The mechanics of work seems to be: as a kind of highly specialized analogue of FDW as a PG function, which collects the necessary request within itself based on the arguments passed, executes it in the external database through the above tools, receives data, processes them and returns them to the PG as a
pipeline function . That is, hypothetically, you can execute exactly the query that you want and present its result in the form that is digestible for further processing in PG.

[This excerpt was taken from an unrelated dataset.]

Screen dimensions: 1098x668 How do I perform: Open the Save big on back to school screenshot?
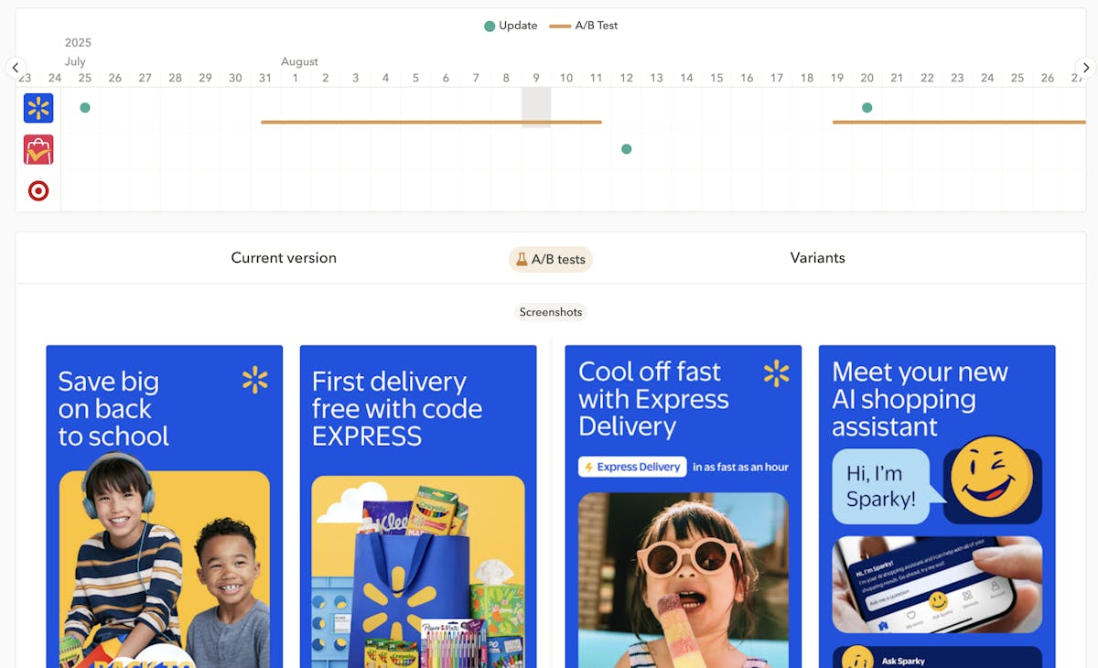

All of the above are pure theoretical considerations. If you have real experience using these or similar tools, please share your knowledge with the world.
Conclusion
Currently, there is only one simple and working solution for PostgreSQL and MSSQL docking. This is
tds_fdw . It has many flaws, but the project is developing, bugs are being repaired, features are rolling out and it's great. Therefore, tds_fdw can solve most of the problems associated with extracting data from MSSQL via PG. Those who want to quickly, more optimally and with courtesans will help PostgreSQL and its rich arsenal of optimization tools. And those who want a very strange and want to do everything inside the database with a minimum of external services will be difficult. The toolkit is ancient, there is no documentation, there is no support, it is
populated by robots and nothing will help except reading the source code.